A concrete example: a customer-support RAG team is investigating a hallucination spike. They run ContextRecall and ContextPrecision against the last 1,000 traces. Precision is healthy at 0.87 median; recall has dropped from 0.79 to 0.61 over the past two weeks. The per-claim breakdown shows the missed claims cluster around product-spec details that recently shipped to the knowledge base under a new schema. The retriever was tuned on the old schema. The fix is a ChunkAttribution audit, a re-index, and a regression eval gate on a frozen Dataset of historical multi-fact questions.

We have found that contextual recall is the most reliable leading indicator of hallucinations from under-retrieval — measure it before you blame the model.

How to Measure or Detect It

Wire up the contextual recall metric:

  • fi.evals.ContextRecall — atomic-claim recall score against the retrieved contexts.
  • fi.evals.ContextEntityRecall — entity-level retrieval completeness, useful for KG-backed RAG.
  • fi.evals.RecallAtK — fraction of relevant items appearing in top K.
  • fi.evals.ChunkAttribution — which retrieved chunks the model actually used.
  • Per-claim recall breakdown — surface which claims the retrieval missed.
from fi.evals import ContextRecall

result = ContextRecall().evaluate([{
    "query": "What's covered by the warranty?",
    "contexts": [
        "Warranty covers parts and labor for 12 months.",
        "Shipping is free over $50.",
    ],
    "reference": "Parts and labor are covered for 12 months; battery for 6 months."
}])
print(result.eval_results[0].output, result.eval_results[0].reason)

Common Mistakes

  • Measuring recall as a single number. The per-claim breakdown is what tells you which retrieval gap to fix.
  • Tuning recall in isolation. A 1.0-recall retriever that returns 50 chunks costs more, fits less in context, and ranks worse — read recall and precision together.
  • Skipping recall when answer accuracy looks fine.
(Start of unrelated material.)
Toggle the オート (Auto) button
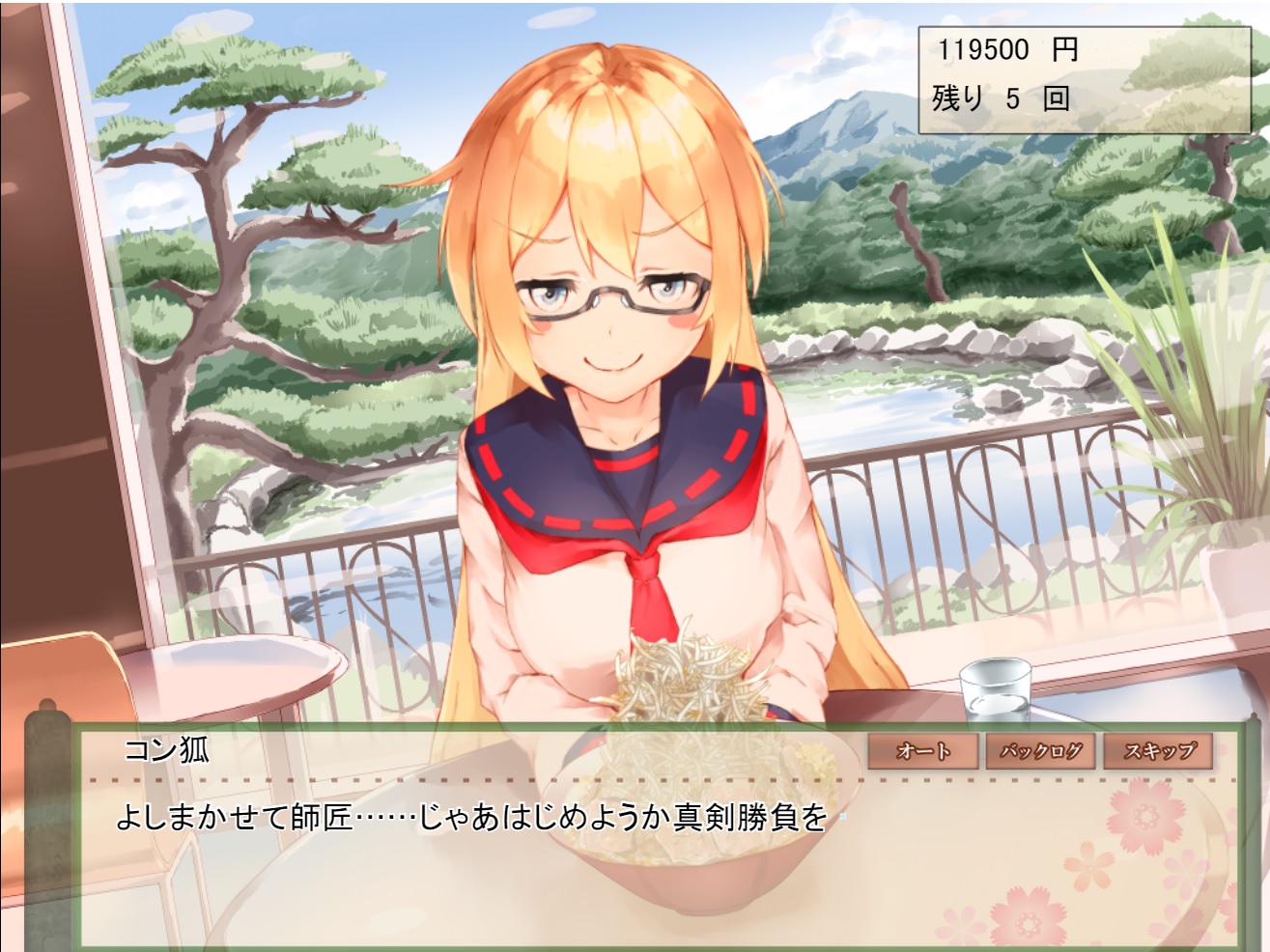1270x952 pixels. coord(923,751)
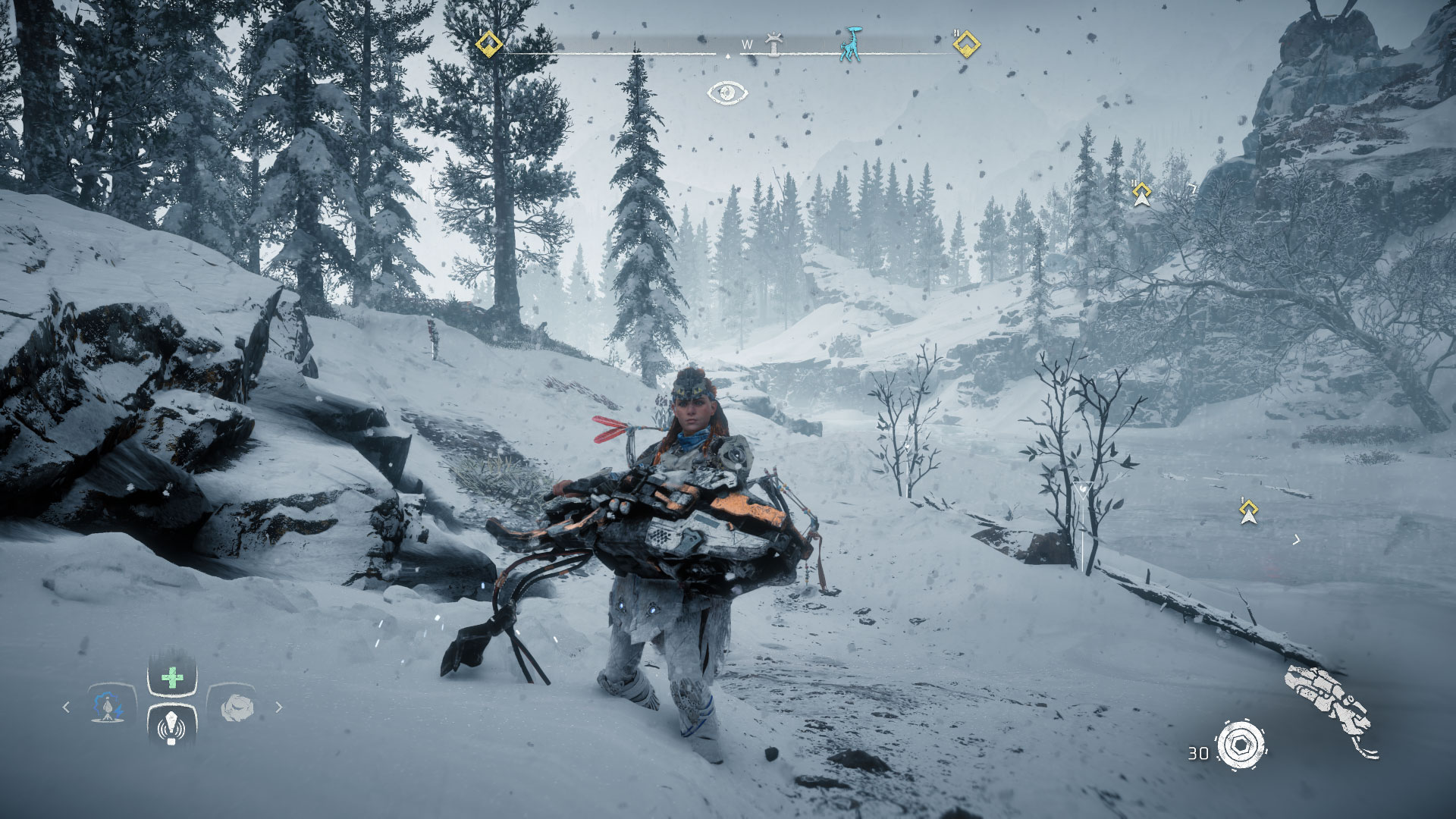Select the yellow quest diamond marked II on compass
Viewport: 1456px width, 819px height.
point(965,44)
Tail-quality regressions hide inside healthy averages.
  • Using a static eval set as the world. Knowledge bases drift; refresh the recall benchmark on the same cadence as the index.
  • Confusing context recall with context utilization. Recall asks “did you retrieve it?” Utilization asks “did the model use it?”

Frequently Asked Questions

What is the contextual recall metric?

It is a RAG metric that scores retrieval completeness — whether the retriever returned all the chunks needed to support the reference answer. It typically decomposes the answer into atomic claims and checks each against the retrieved chunks.

How is contextual recall different from contextual precision?

Recall asks 'of all the relevant chunks that exist, how many did you return?' Precision asks 'of the chunks you returned, how well are they ranked?' Recall tunes the retriever; precision tunes the reranker.

How do you measure the contextual recall metric?

Run `fi.evals.ContextRecall` against a query, the retrieved contexts, and a reference answer; the evaluator decomposes the reference into atomic claims and checks each against the contexts. Pair with `ContextPrecision` for a complete retrieval view.